Uncle Elmer


When me and Sister were little Uncle Elmer took us to Wendy’s because they have the biggest senior citizen discount, and we didn’t know what that meant, but somehow, we knew that meant cheap because this was a word he loved to say: cheap—I can get that for cheap at Sam’s he’d say. He wore a cap that said Read The Instructions with a picture of an open book that said The Holy Bible and he played the guitar and made us sing Power In The Blood because it was the only song he knew how to play.

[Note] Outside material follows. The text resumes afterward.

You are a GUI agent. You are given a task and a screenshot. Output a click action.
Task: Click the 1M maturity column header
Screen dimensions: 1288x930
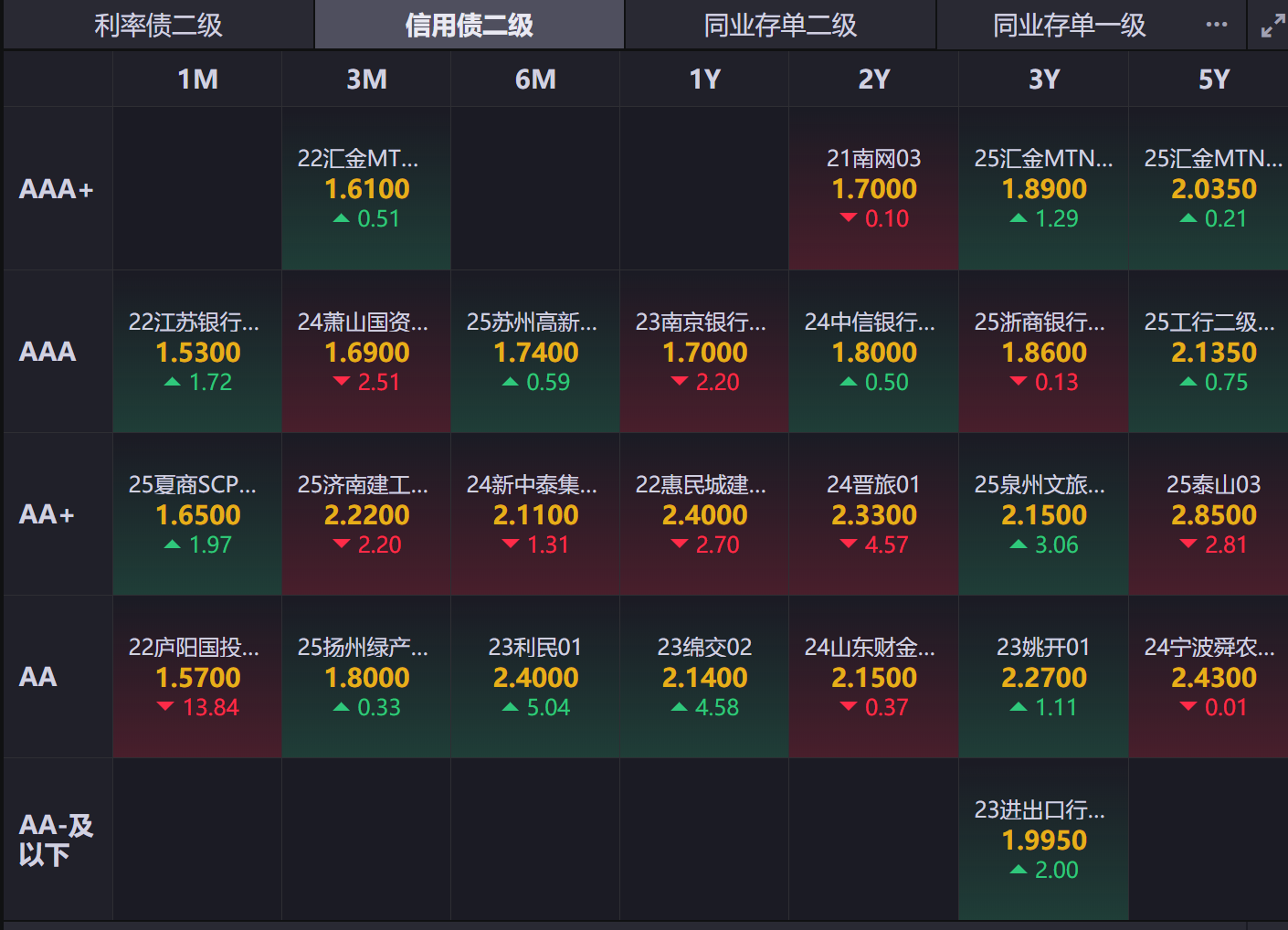(197, 79)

And he held us too long when he hugged us real tight, and he made me sit on his lap, and it wasn’t until my first kiss hundreds of miles away when I was eighteen, sitting on a couch made out of leather that I remembered Uncle Elmer licked my ear too. And I didn’t say anything to anyone about it. See he’d tell us at Wendy’s when he was born in Georgia his mama didn’t want a boy, so she sent him to school in bonnets and dresses, told everyone he was her little girl. He fought in Germany in World War II, got married and had two children: one became a jewelry thief, and the other one married a woman who believes Jesus had blue eyes. He lived in Virginia Beach and he drove with one foot on the gas and the other on the brake pedal. He wore shirts that showed his chest hair—it was black. He took us to the mountains. He took us to the mall. He paid us for picking up pecans in his yard. At Wendy’s he’d dump whatever crust was left of his French fries out the box and onto a napkin and then lick his finger and pick up every piece of salt. After my Aunt Lillie died, he married a woman in the Philippines, much younger with children and dreams of any American college. He flies over to see her, navigating the overcrowded streets in his tennis shoes from before I was born. He sends us a picture of Philippine string beans—they’re real skinny and long. He takes out his hearing aids and has sex with his new wife, and when they’re done he takes her family out to Wendy’s, and he licks his finger again.